It doesn’t look like much, does it? Most landers and spacecraft don’t. But it’s what’s under the hood that can change our understanding of worlds far beyond our own.
Mascot-2 is just one part of the broader Asteroid Impact Mission, or AIM. We won’t know if the mission is officially approved until December. And if it is, the mission won’t launch until 2020.
Let’s assume AIM gets the green light from the ESA’s Council of Ministers. AIM’s objectives, like many missions, are two-fold. Demonstrate new technologies while gathering valuable science.
Did You Know: Mascot-2’s older brother, Mascot-1, is already heading for an asteroid. JAXA’s (Japan’s Space Agency) Hayabusa 2 spacecraft is heading for the asteroid Ryugu. The spacecraft is expected to reach the asteroid in July 2018 and survey the asteroid for about 16 months before returning to Earth.
AIM’s target is a pair of asteroids – Didymos and Didymoon. Didymos measures 800 meters in diameter while Didymoon is just 170 meters. AIM’s focus in the smaller one.
Here’s how the ESA describes their technology focus on the mission.
“AIM is intended to qualify two-way optical communications for deep space. It will map Didymoon, down to 1-m resolution, rapidly returning this copious volume of data to Earth in by laser link, to ESA’s Optical Ground Station in Tenerife.
AIM would also qualify an inter-satellite communication network in deep space, between AIM, the MASCOT-2 lander and the CubeSats.”
Communications are the most important part of any space mission, and the ESA is always looking for ways to improve it.

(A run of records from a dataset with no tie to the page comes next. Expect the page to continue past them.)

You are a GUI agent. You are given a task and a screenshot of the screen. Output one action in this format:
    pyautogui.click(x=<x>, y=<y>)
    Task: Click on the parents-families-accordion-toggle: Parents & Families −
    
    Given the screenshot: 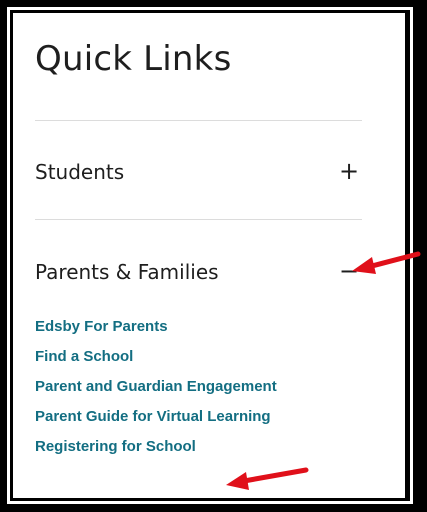 What is the action you would take?
    pyautogui.click(x=200, y=273)
    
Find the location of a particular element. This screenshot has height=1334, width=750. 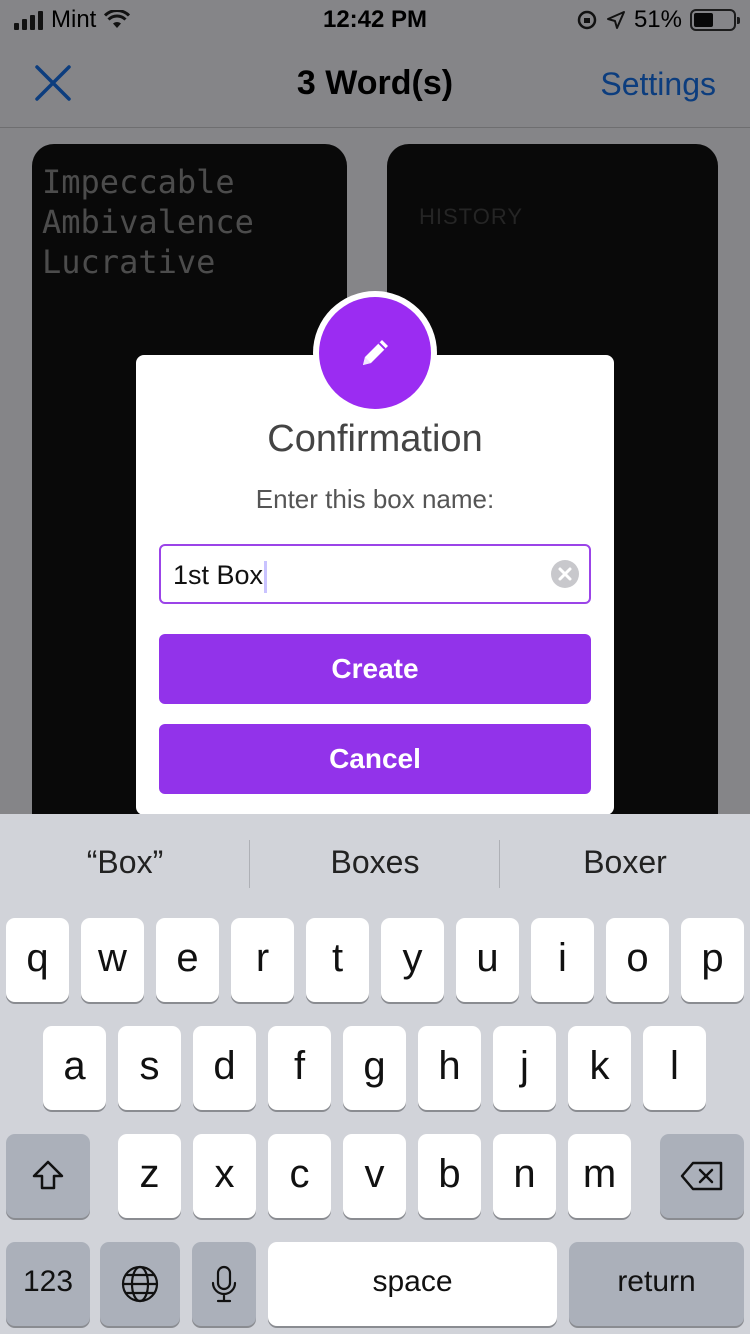

key-j: j is located at coordinates (524, 1068).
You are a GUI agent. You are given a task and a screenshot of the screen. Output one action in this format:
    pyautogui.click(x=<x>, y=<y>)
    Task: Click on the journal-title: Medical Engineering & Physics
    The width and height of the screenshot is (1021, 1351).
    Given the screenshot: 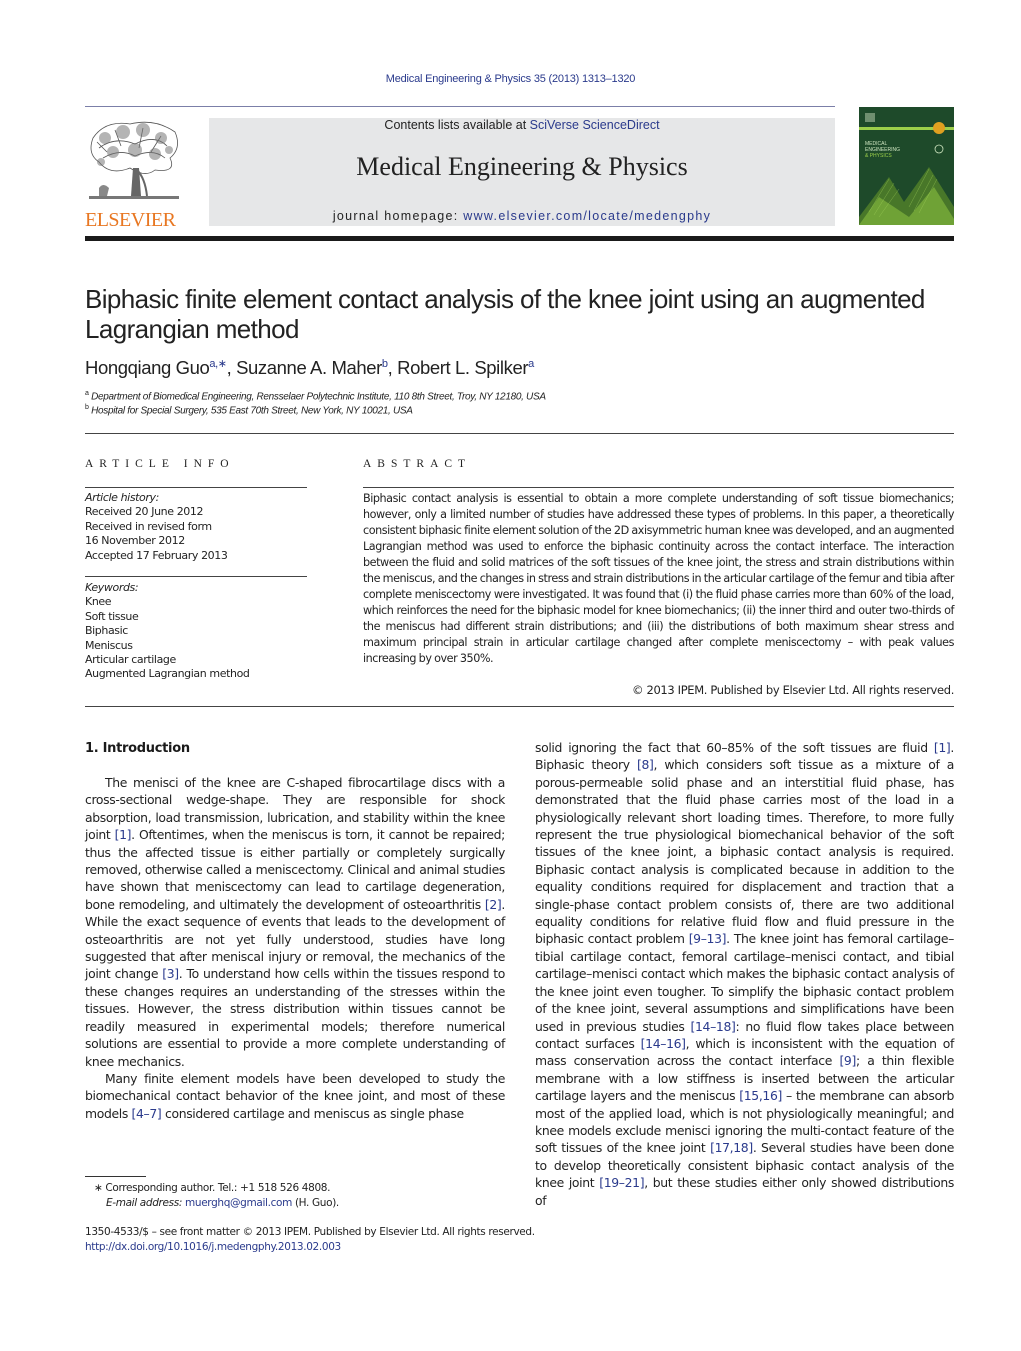 What is the action you would take?
    pyautogui.click(x=522, y=166)
    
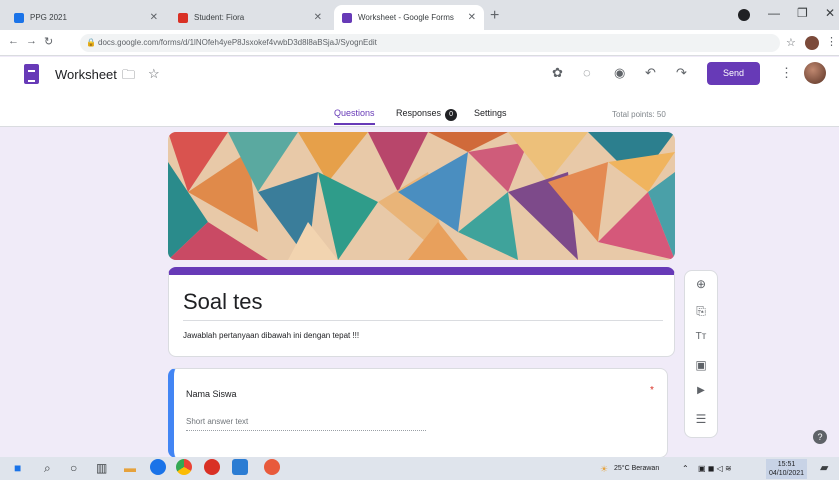 The width and height of the screenshot is (839, 480). What do you see at coordinates (423, 320) in the screenshot?
I see `title-underline` at bounding box center [423, 320].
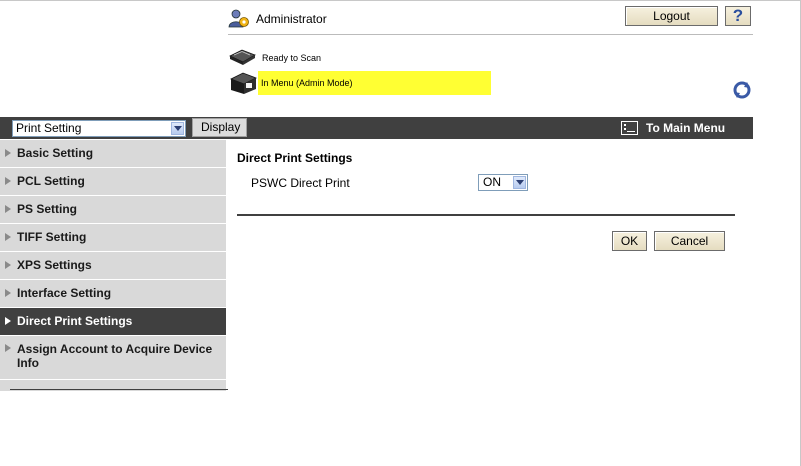  What do you see at coordinates (243, 84) in the screenshot?
I see `printer-icon` at bounding box center [243, 84].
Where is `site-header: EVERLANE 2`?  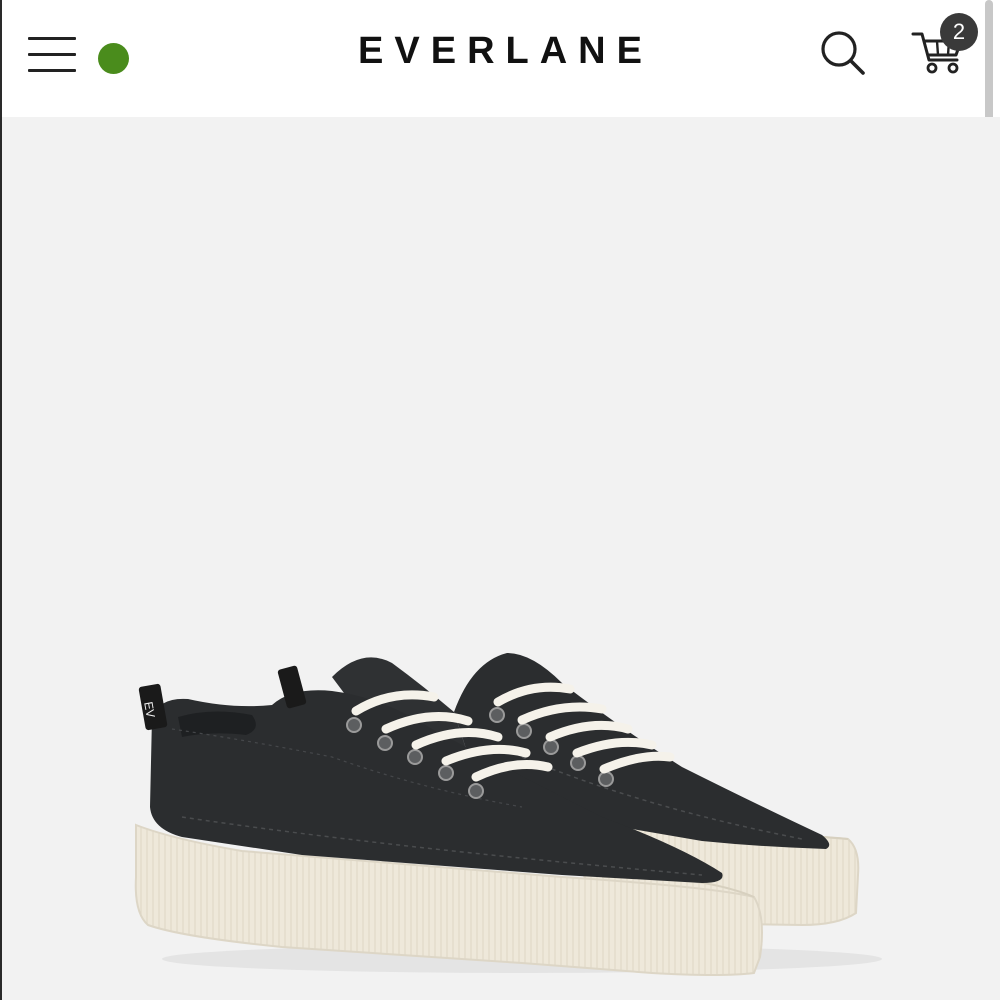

As for the Mascot-2 asteroid lander? If it successfully lands on Didymoon, it will the ESA’s first toucdown on a small body since Philae bounced around on Comet 67p in November 2014.
Mascot-2’s primary goal is to “provide data on the surface mechanical properties in at least once location (goal is three locations.” That’s right. Three different locations. Mascot stands for Mobile asteroid surface scout. It’s capable of lifting off of the asteroid and repositioning itself using a “spring-like mobility mechanism.”
AIM’s mission is stand-alone, but the proposed DART mission from NASA could make the science gathered at Didymoon even more valuable. The Double Asteroid Redirection Test (DART) will send a spacecraft straight into Didymoon at nearly 6 kilometers per second. Following this impact, AIM and Mascot-2 will observe how this impact affected the asteroid.
It “would mark the first time humanity has altered the dynamics of a Solar System body in a measurable way,” says the ESA.
We won’t know if AIM will be official until December. If it is, we’ll be waiting until 2022 before DART slams into Didymoon – and Mascot-2, along with AIM, figures out how much the impact changed the small asteroid.